PERJALANAN DI ATAS AWAN

Riuh lalu lalang. Deru mesin dan pancaran mata suram dan garang. Ruma-rumah berhimpit nyaris tanpa batas dinding. Celoteh anak-anak usia menyusu *_menirukan budaya tiktok_* dan *pantat tumpah di sembarang tempat*.

*GAUL GARDU RONDA* kini berbah hanya *_selembar kaca_* dihidangkan jiget *_sexy dancer_* serta *gurauan splastik dan satire* yang mengiris peradaban yang kian tergilas *_gebyar silau cahya postmo_*.

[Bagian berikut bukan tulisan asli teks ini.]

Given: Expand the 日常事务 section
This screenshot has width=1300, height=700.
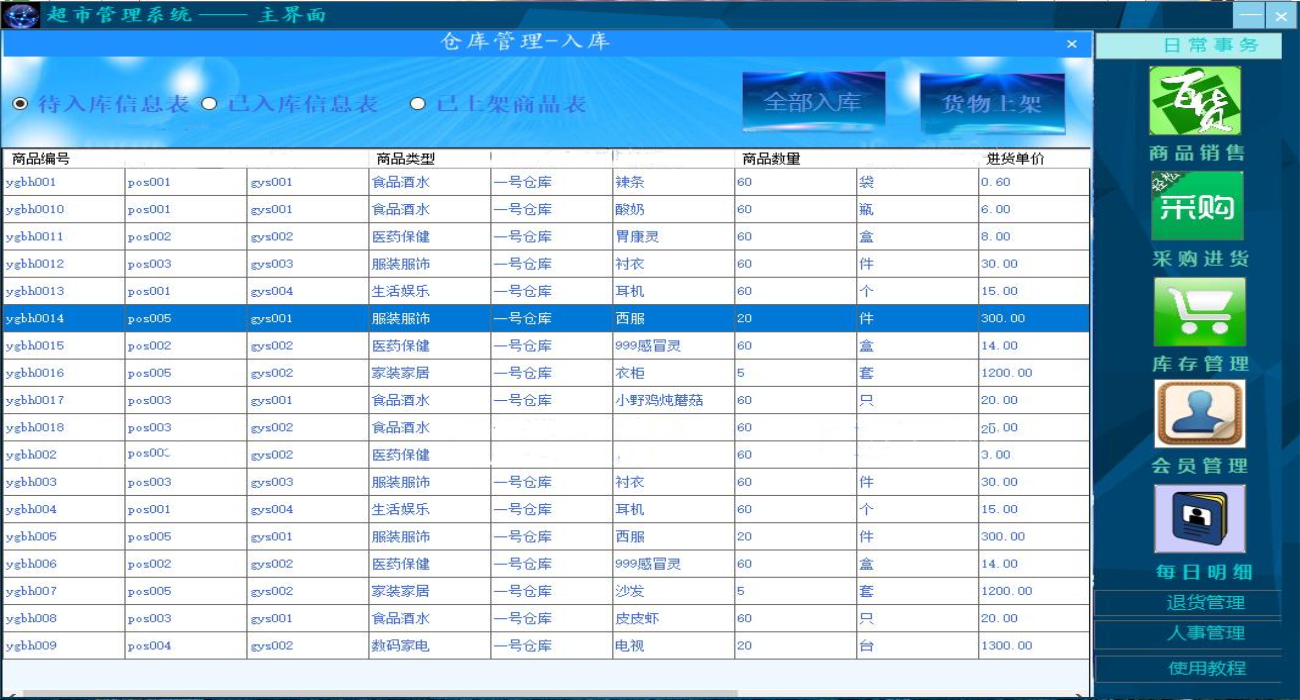Looking at the screenshot, I should tap(1189, 45).
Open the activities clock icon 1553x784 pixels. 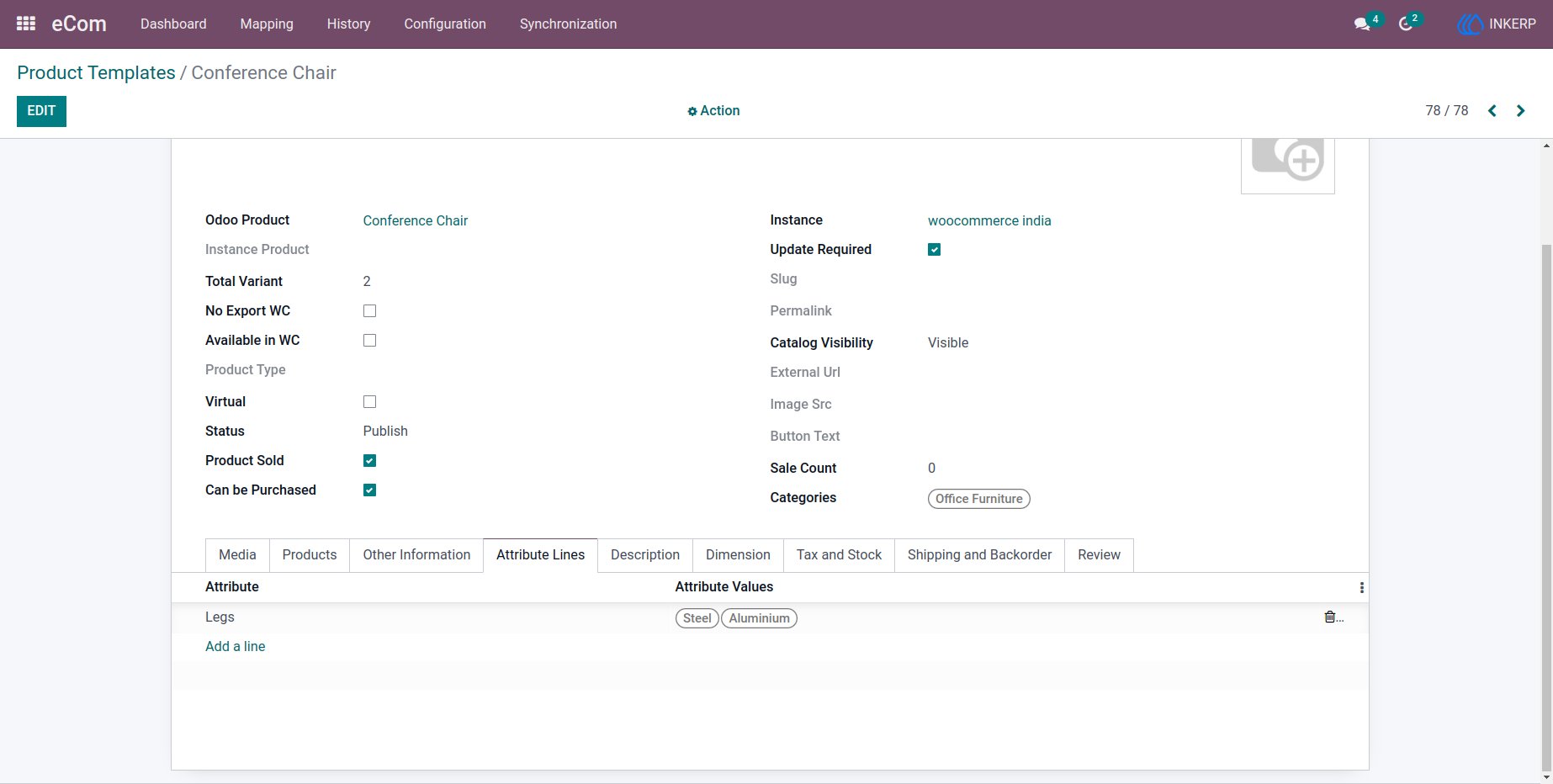tap(1406, 24)
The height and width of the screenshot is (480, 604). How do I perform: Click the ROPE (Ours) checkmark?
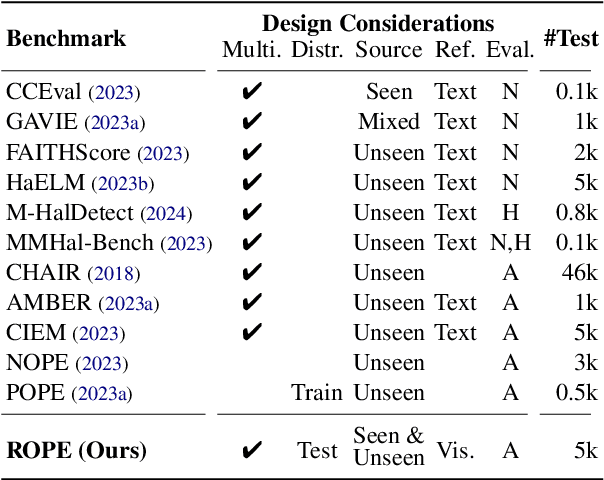252,451
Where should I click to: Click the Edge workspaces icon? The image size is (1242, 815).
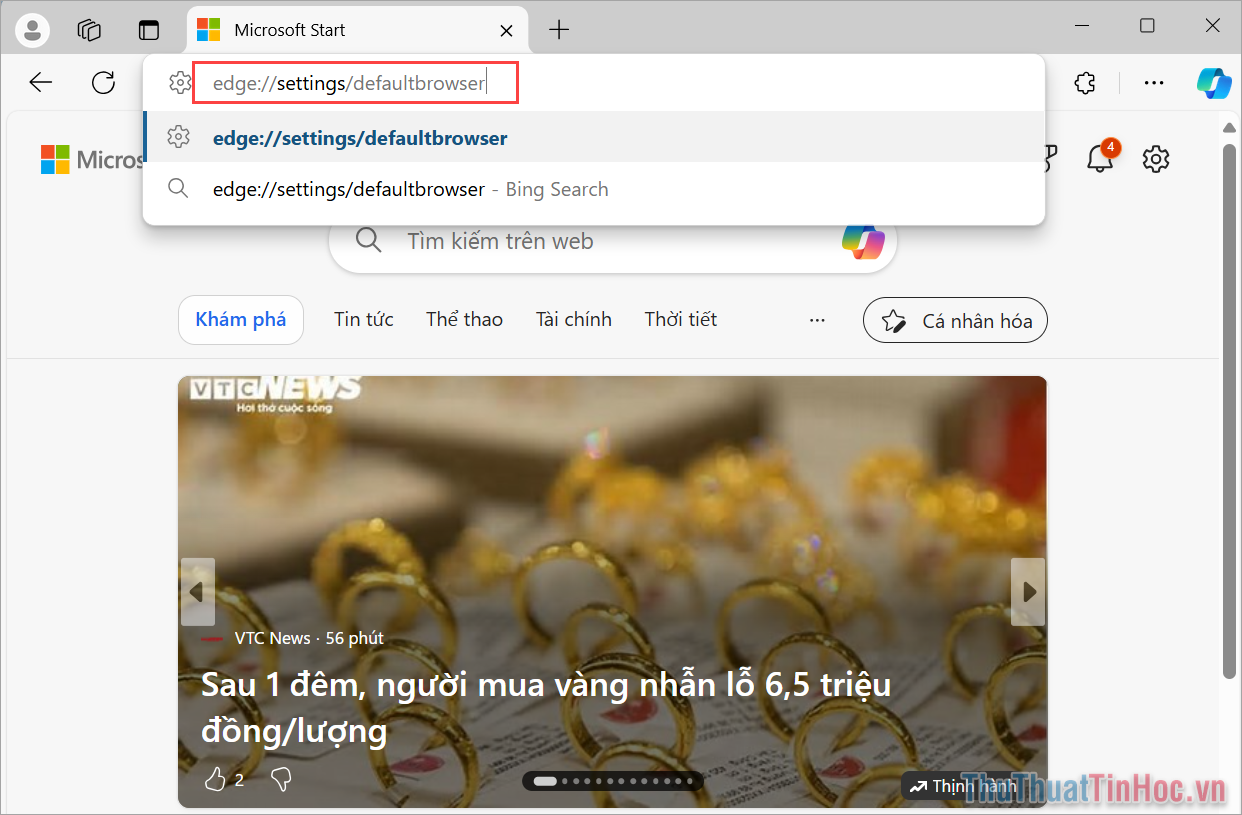[x=89, y=29]
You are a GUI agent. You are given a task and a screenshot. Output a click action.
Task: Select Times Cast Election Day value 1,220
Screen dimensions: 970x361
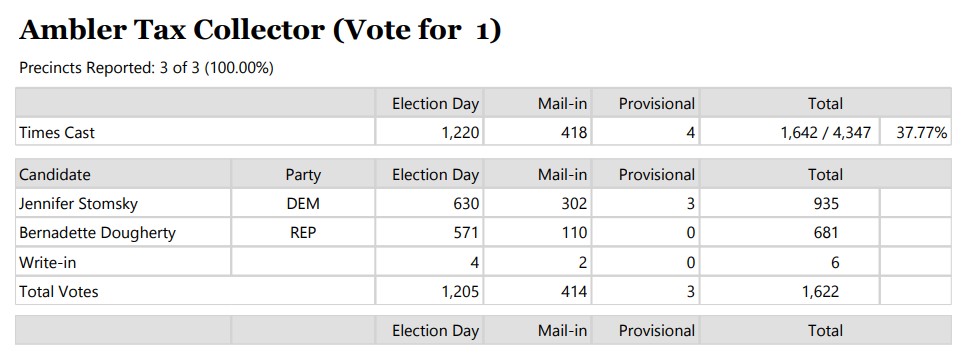point(462,132)
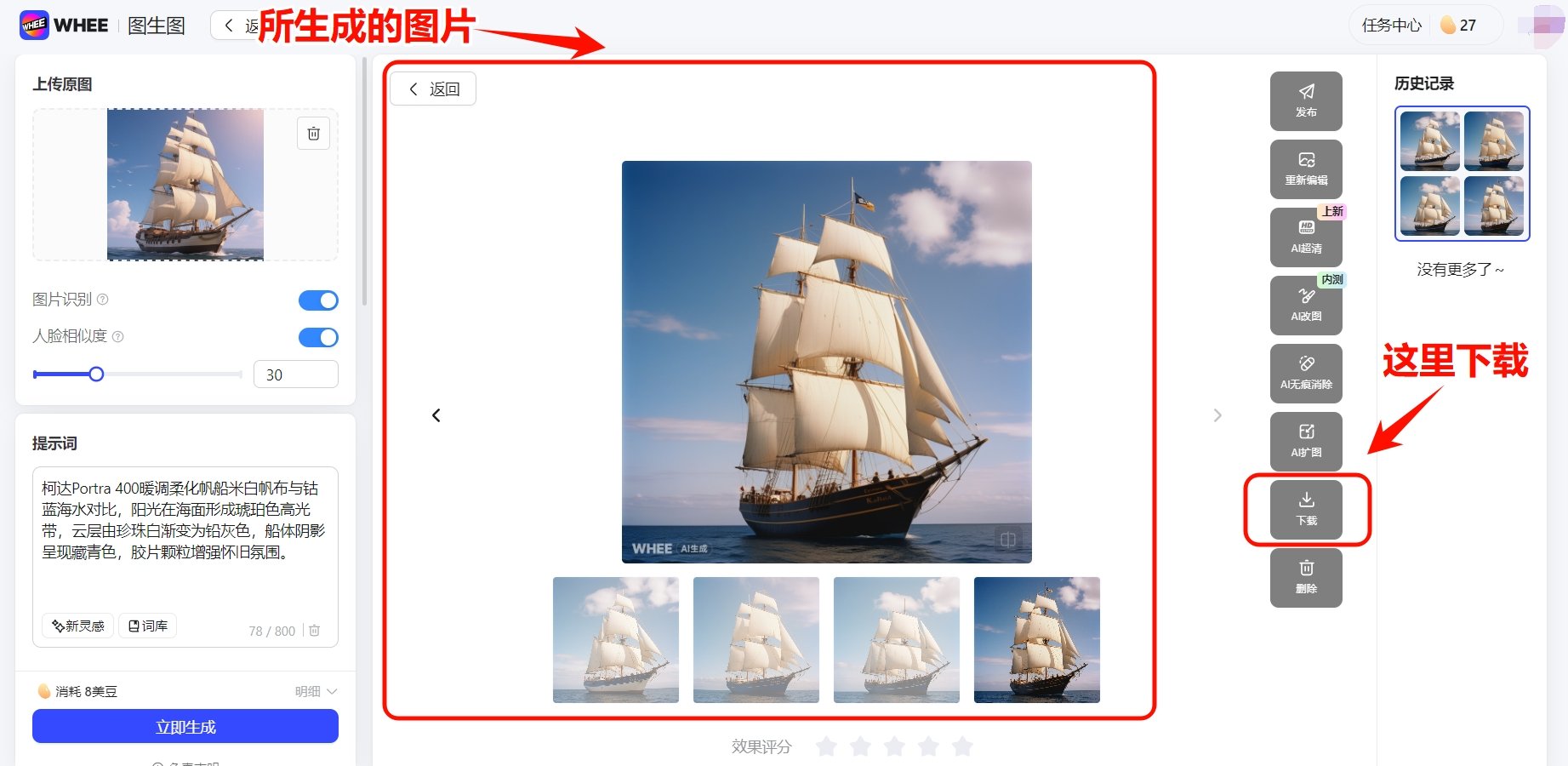The image size is (1568, 766).
Task: Toggle the 人脸相似度 switch
Action: 318,338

Tak ada yang salah apa pun bentuk perubahan yang terjadi.

Tak ada yang salah di

 kelereng gunung bahkan di leher gunung *tumbuh subur kafe, hotel, vila, resto dengan menu pantat dan paha*

Siapa yang mampu mrncegahnya kecuali hanya *sikap rasa, sikap jiwa  sikap sadar, sikap perduli pada diri masing-masing pribadi* untuk tidak *_ikut mengibarkan panji sejumlah teori POST segala apa yg dianggap PASCA atau POST_*

Gegap teori *post socio morality* hilangnya moralitas sosial, bergema di langit jiwa kemanusiaan bagai temban-tembang *_dangdut pantura, koplo, latin rock_* dan sejenisnya.

*PERJALAN DI ATAS AWAN*  hanya selintas malam di Malang.

Dulu *_Setan padang karautan, Ken Arok , berlaga di wilayah Suber Soka, lembah Panawijen yg berpenduduk SINUNGSARI, di mana Ken Dedes di besarkan,  sungai yg membelah antara dua dusun Polowijen – Karang Asem, telah berubah nama bule, RIVER SIDE dengan sejumlah isi perilaku sosial postmo_*

Sudah tak ada lagi Din Sum atau Lasagna, pizza, fried chicken asing di telinga orang yg mencangkul di sawah.